> **ASSIGNED TASK**
Every line of the records below that holds the word "slider" belongs in the answer.
%%
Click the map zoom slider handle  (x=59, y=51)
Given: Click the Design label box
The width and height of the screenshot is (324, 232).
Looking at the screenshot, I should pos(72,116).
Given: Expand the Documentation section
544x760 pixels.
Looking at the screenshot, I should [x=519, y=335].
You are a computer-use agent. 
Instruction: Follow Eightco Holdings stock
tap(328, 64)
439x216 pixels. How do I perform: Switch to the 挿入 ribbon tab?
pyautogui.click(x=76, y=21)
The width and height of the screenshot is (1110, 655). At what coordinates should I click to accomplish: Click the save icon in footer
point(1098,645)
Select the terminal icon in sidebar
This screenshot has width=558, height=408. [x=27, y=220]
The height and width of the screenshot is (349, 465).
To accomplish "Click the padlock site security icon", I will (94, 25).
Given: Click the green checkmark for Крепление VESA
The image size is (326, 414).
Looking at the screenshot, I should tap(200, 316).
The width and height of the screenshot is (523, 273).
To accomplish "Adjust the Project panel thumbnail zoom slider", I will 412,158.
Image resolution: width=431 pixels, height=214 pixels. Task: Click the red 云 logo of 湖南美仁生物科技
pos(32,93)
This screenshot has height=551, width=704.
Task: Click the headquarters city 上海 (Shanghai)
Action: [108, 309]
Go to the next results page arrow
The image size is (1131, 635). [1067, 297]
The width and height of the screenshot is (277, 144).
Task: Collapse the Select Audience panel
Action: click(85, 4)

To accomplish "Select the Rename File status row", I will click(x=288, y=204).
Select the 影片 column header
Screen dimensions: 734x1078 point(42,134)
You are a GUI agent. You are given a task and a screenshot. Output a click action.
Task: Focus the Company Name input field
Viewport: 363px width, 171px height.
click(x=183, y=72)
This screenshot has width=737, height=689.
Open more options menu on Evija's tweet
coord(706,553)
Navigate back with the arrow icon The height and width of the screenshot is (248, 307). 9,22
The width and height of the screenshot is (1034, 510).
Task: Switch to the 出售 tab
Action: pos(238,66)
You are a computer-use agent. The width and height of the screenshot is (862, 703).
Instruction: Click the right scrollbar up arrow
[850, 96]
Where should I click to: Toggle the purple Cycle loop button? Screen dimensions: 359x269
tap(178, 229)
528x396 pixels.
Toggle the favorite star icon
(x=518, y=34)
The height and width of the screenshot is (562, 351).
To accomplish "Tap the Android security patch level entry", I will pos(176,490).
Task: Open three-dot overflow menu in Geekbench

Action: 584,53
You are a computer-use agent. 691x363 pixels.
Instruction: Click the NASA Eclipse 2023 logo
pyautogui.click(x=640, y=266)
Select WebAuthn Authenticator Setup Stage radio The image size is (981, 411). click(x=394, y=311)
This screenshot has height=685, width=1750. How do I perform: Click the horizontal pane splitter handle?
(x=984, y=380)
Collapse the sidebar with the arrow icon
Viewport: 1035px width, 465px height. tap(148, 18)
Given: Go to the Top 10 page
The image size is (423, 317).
%%
> **EXERCISE ANSWER**
Click the map zoom slider handle  (x=59, y=51)
To accomplish "Adjust the Project panel thumbnail zoom slider", I will 412,158.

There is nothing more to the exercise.